Si tratta, però, di atti dovuti che di certo non suggellano la conferma della data dell’11 aprile perché un decreto di rinvio delle elezioni sembra essere dietro l’angolo. Non è la prima volta, infatti, che in Calabria vengono affissi i manifesti dei comizi. Era già accaduto nel gennaio scorso quando la data fissata per le elezioni era quella di San Valentino. Manifesti poi ricoperti in fretta dalle pubblicità dei saldi.

Andrà a vuoto anche questa affissione? Al momento anche se manca una quindicina di giorni dalla presentazione delle liste, nessuno lo sa. La risposta ovvia è che tutto dipende dall’andamento della pandemia, ma soprattutto tutto è nelle mani dalle decisioni del Governo. La Regione ormai non ha più voce in capitolo. Il presidente f. f., Nino Spirlì, ha indicato l’11 aprile che è l’ultima domenica utile della finestra allora a suo tempo fissata dal governo Conte. Ora quindi la palla è al Viminale.

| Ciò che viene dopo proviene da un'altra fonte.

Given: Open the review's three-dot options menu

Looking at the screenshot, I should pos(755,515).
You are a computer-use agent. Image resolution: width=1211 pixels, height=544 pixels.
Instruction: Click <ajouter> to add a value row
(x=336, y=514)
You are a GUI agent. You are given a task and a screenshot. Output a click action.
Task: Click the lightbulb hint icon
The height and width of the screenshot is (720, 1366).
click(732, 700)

I soliti rumors dicono che lo slittamento è più che scontato. Basti pensare che il Governo ha mantenuto lo stato di emergenza fino al 30 aprile, ben oltre la data del voto calabrese, e che le notizie che arrivano sul fronte del virus non sono affatto buone tant’è che alcuni virologi parlano già di una terza ondata scaturita dalle famose varianti.

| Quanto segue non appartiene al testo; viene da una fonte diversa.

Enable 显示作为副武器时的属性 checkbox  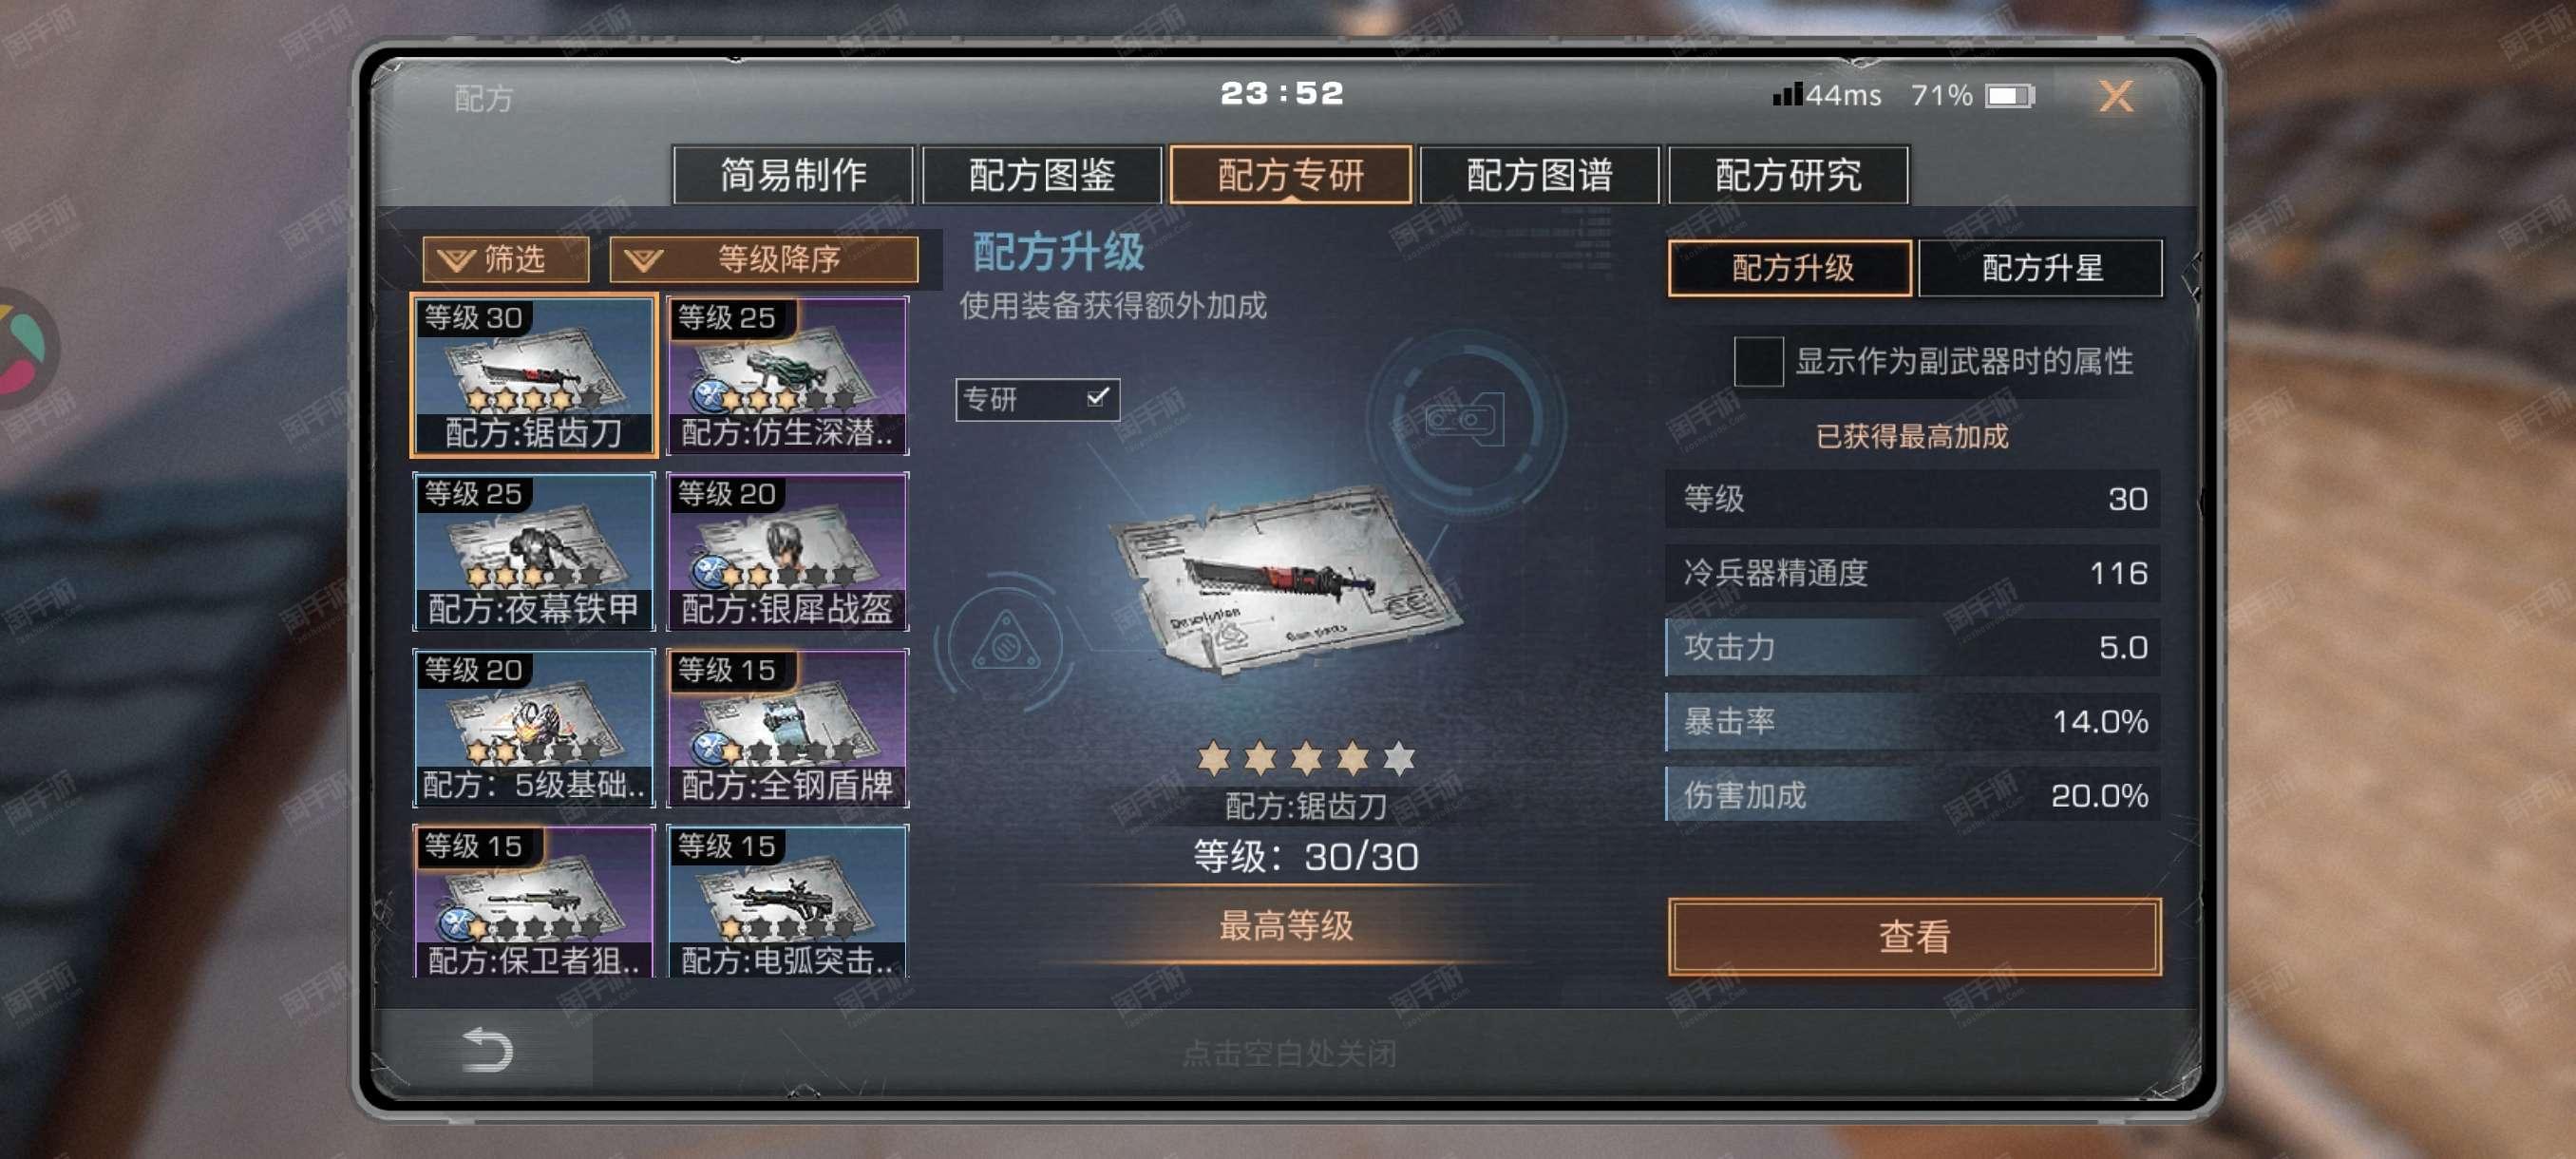pos(1758,361)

Se il rinvio appare certo non così la nuova data. Il Viminale potrebbe accorpare le regionali alle amministrative di primavera, ma neanche quelle è certo che si terranno in maggio/giugno. In molti pensano che si potrebbe più plausibilmente avere un election day in autunno fra settembre e ottobre. Tutto questo non è senza conseguenze per la Calabria che si trova con un consiglio regionale formalmente sciolto e che quindi non può legiferare. In una situazione come quella calabrese dalle mille emergenze però non potremmo permetterci di stare fermi un anno e non solo per arrivare con proposte chiare all’appuntamento del Recovery, ma anche per avviare quelle riforme necessarie per modernizzare il territorio.

Invece ci troviamo nel bel mezzo di una pandemia con una situazione istituzionale assolutamente inedita e un facente funzione che si troverà a governare più del presidente eletto. In realtà le norme dicono che il consiglio potrebbe riunirsi per situazioni di straordinarietà ed urgenza. Niente è più straordinario di questa pandemia. Il consiglio quindi potrebbe riunirsi per legiferare sulle misure anti-covid e sulla vaccinazione, ma nessuno sembra curarsene. Insomma siamo di fronte a questioni delicatissime di rilievo costituzionale rispetto alle quali anche il Governo nazionale dovrebbe dare delle indicazioni precise e magari straordinarie come la situazione in atto.